This open-concept living space, both elegant and casual, shows how expansive a smaller space can be.
SPONSORED CONTENT: Town & Shore Associates
By Jen Van Allen
Photographed by Michael Berube
The real estate pros at Town & Shore on how to find (and fit your stuff into) the right place for your next chapter
All moves are overwhelming. But downsizing can be especially challenging, as it often accompanies a major life change. Whether you’re simplifying, retiring, facing a freshly emptied nest, or making a move that will help you age in place, these tips from the Town & Shore team can help facilitate the process.
Size up your space. Take an honest look at which rooms you currently live in, and calculate how much square footage that amounts to.

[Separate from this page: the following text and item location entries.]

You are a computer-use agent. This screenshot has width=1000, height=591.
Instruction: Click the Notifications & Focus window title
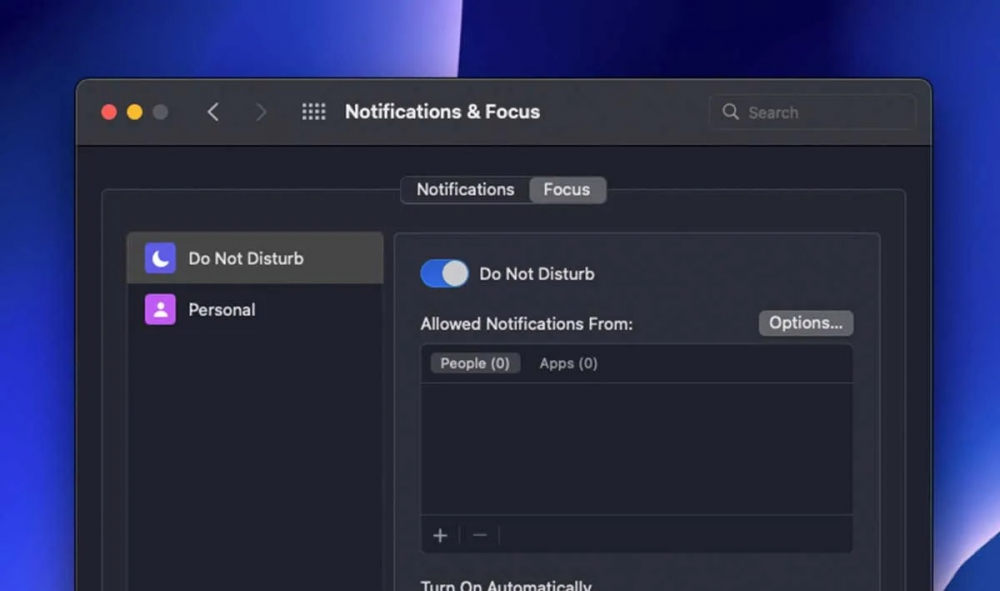(442, 112)
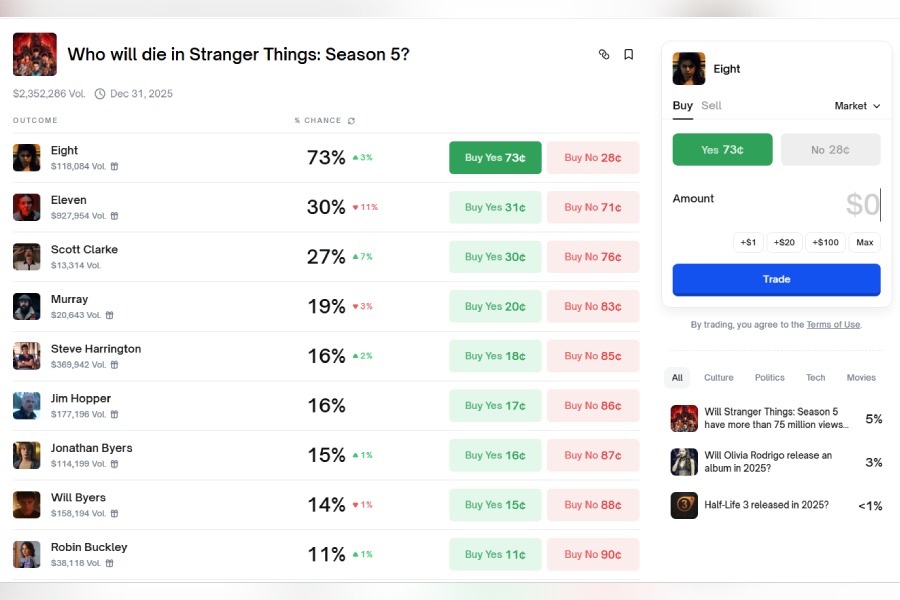Open the Terms of Use link
This screenshot has width=900, height=600.
point(833,325)
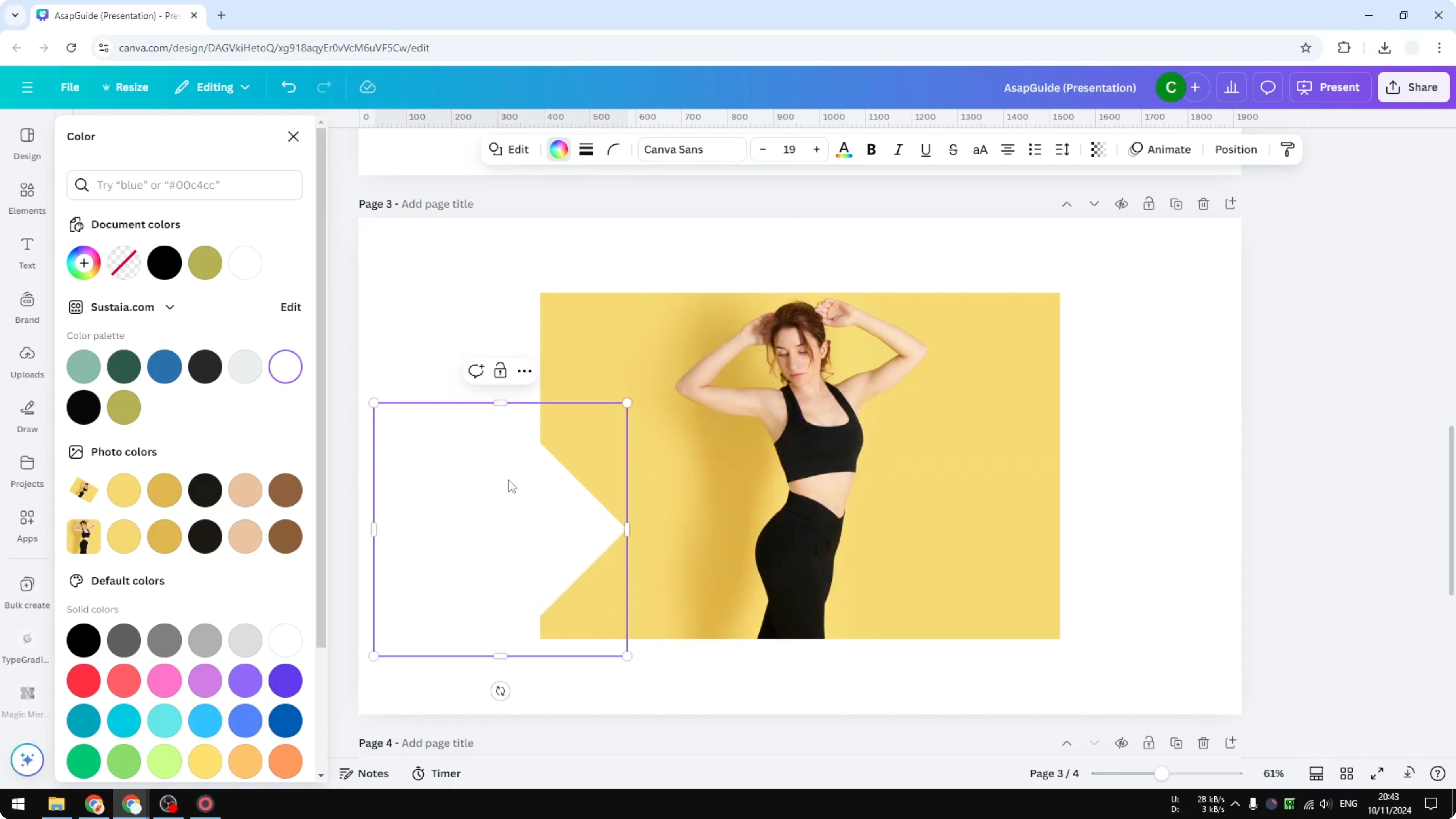Click the color search input field
Screen dimensions: 1456x819
pos(185,185)
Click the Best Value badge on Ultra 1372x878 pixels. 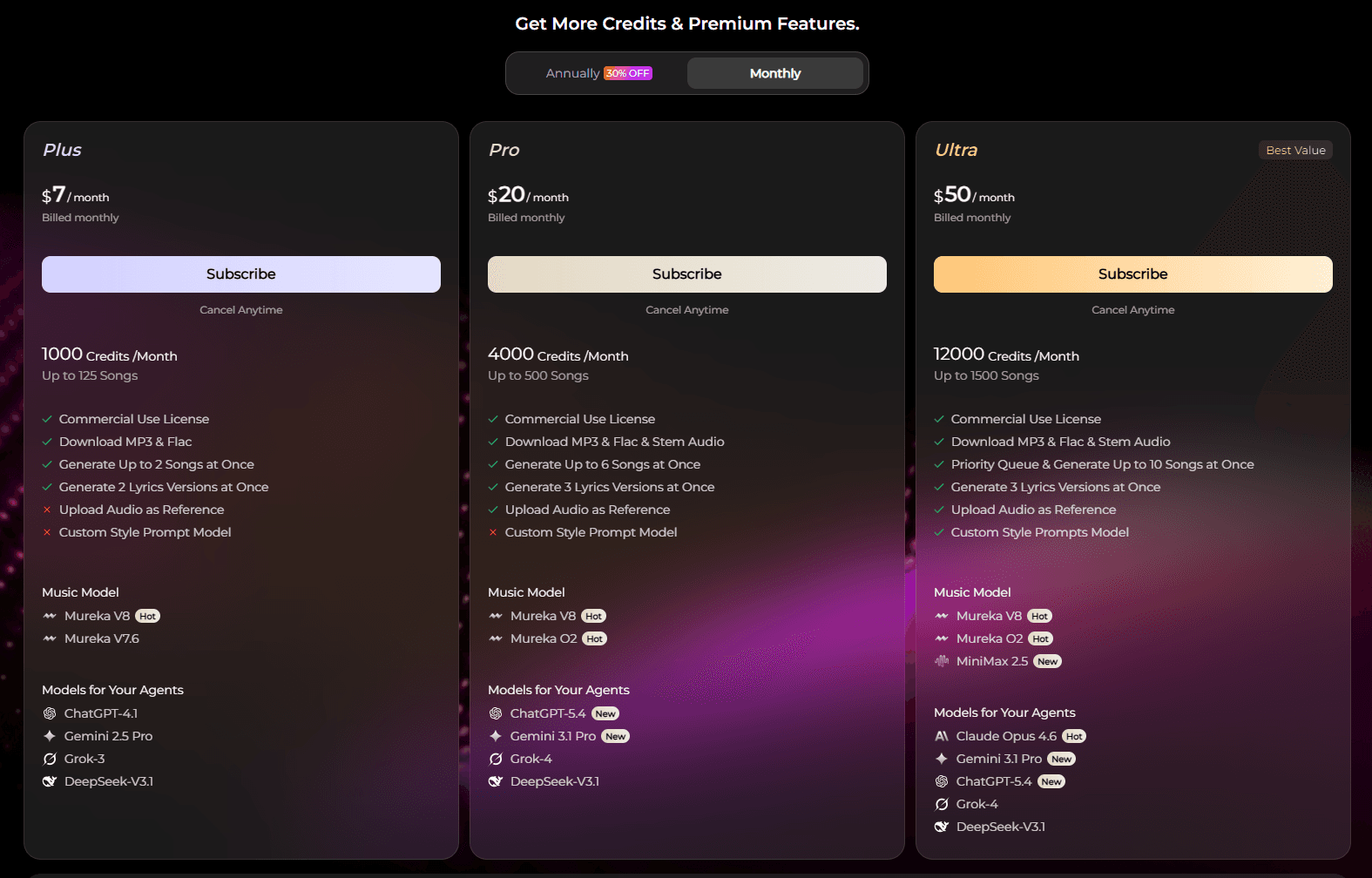click(1295, 150)
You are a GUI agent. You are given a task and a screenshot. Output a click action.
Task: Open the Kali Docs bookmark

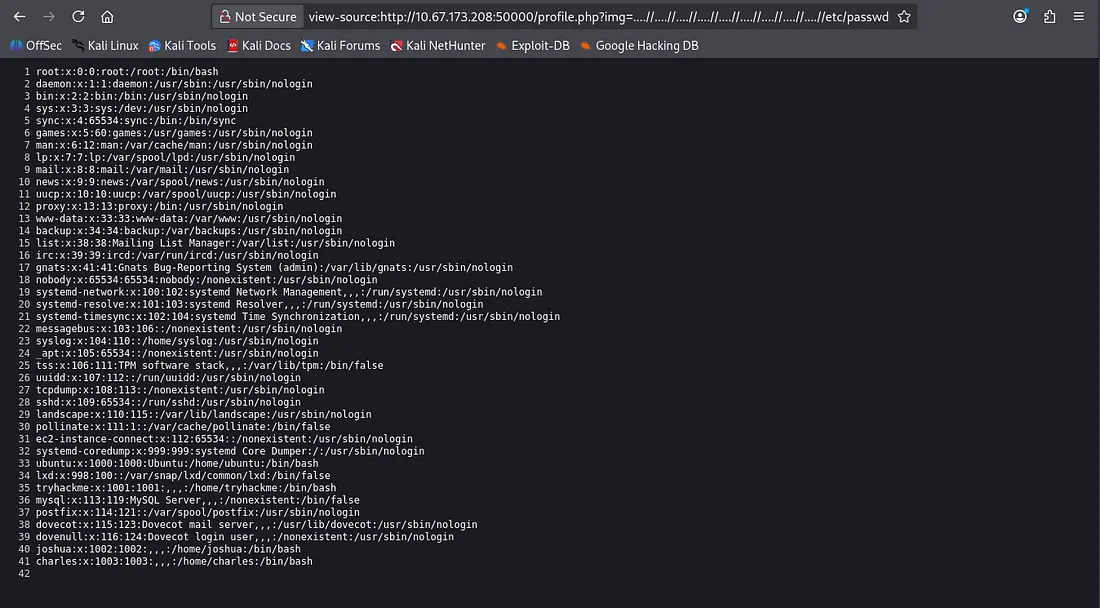[x=258, y=46]
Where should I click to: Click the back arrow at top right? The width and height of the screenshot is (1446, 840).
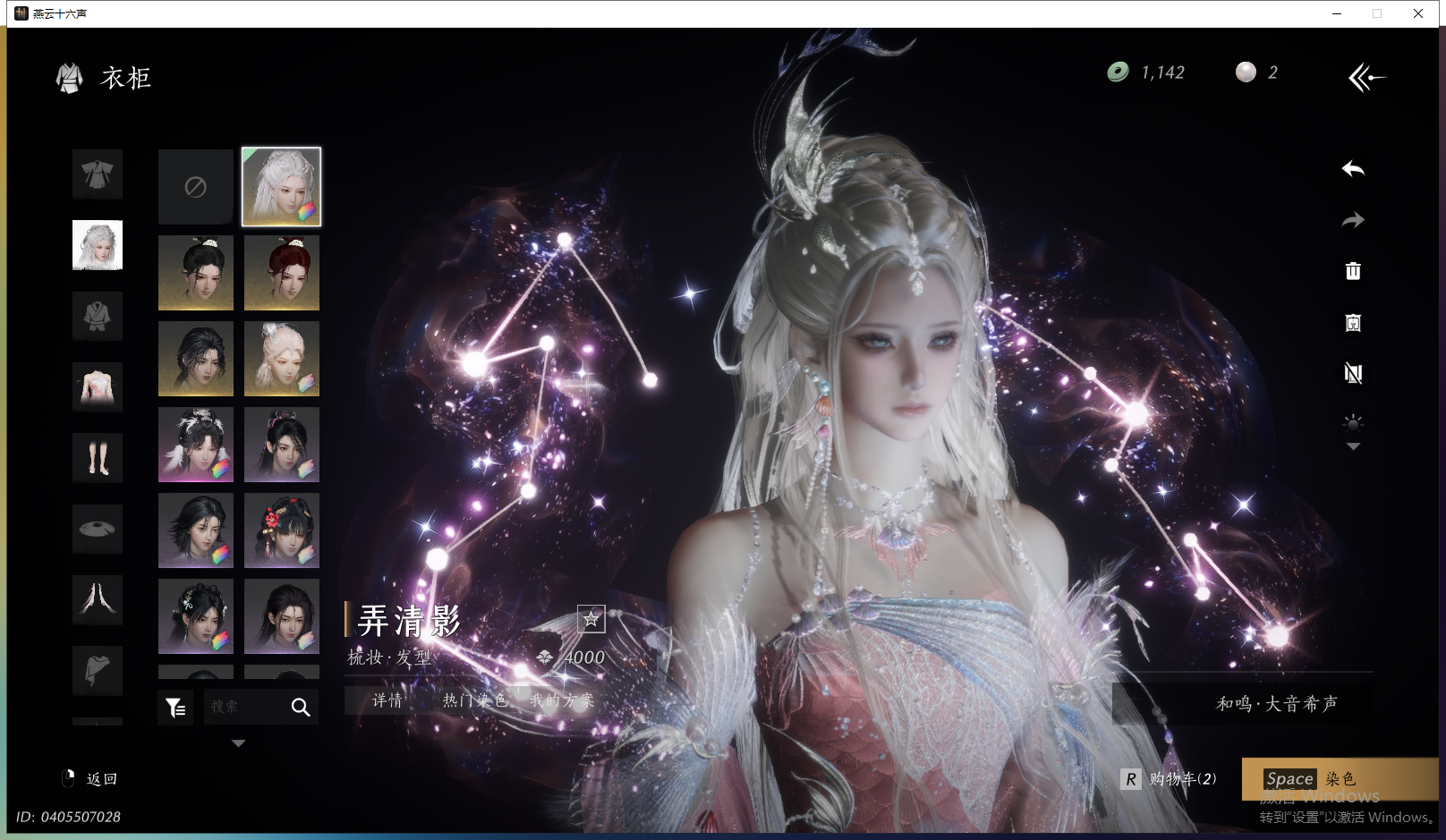(x=1366, y=78)
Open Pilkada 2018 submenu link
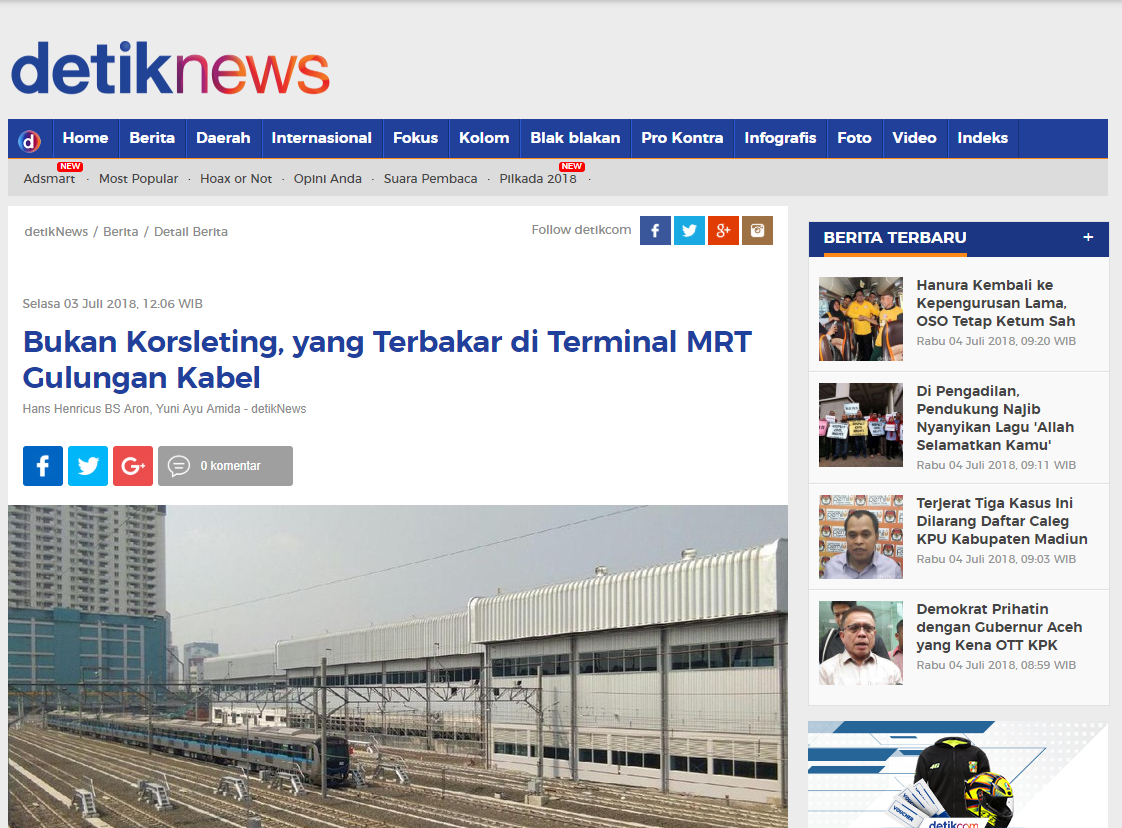This screenshot has height=828, width=1122. coord(538,179)
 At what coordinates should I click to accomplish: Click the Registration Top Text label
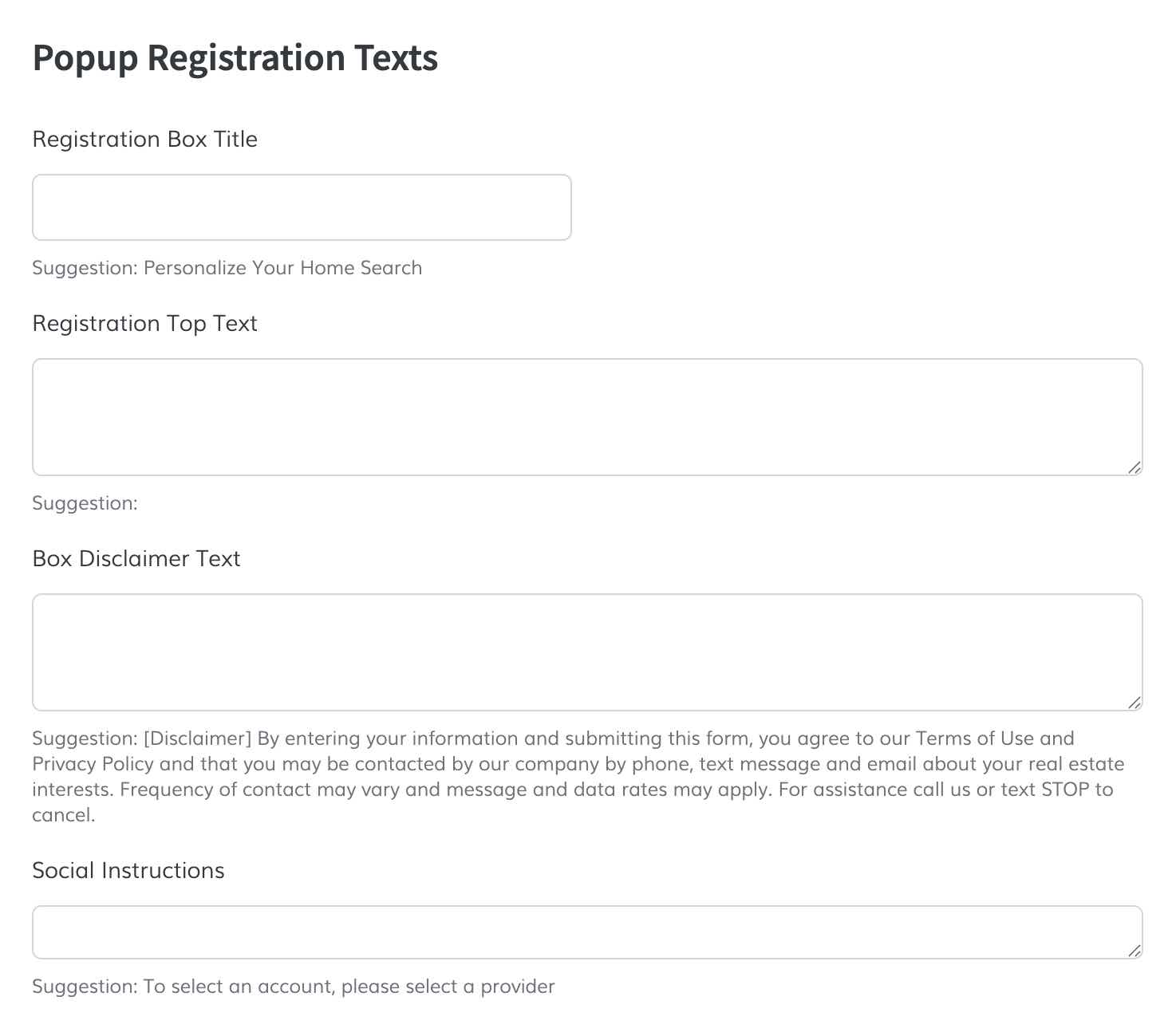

After your kids move out, you may find there are rooms or entire wings in the house that go unused. Also consider how lifestyle changes may impact how much house you require. If you’re moving from the suburbs to a city, for example, you may spend more time enjoying restaurants, and less time entertaining at home, eliminating the need for a formal dining room. Similarly, if you plan to use car services or public transportation, you may be able to sell one of your vehicles and get by with a single parking space.
This dining area offers efficiency and style, whether you’re entertaining a small group or enjoying an intimate family dinner at home.
Assess amenities. Think about what kinds of services you want, and what maintenance responsibilities you want to shed. Some people find gardening and yard work therapeutic, and couldn’t imagine giving them up. But if these chores are starting to feel unmanageable, you may want to move to a property where landscaping is taken care of. Other options to consider: Do you want access to a pool, gym, golf course, or tennis court? Do you want a concierge for security and to handle things like deliveries? All of these factors should play into your decision-making process.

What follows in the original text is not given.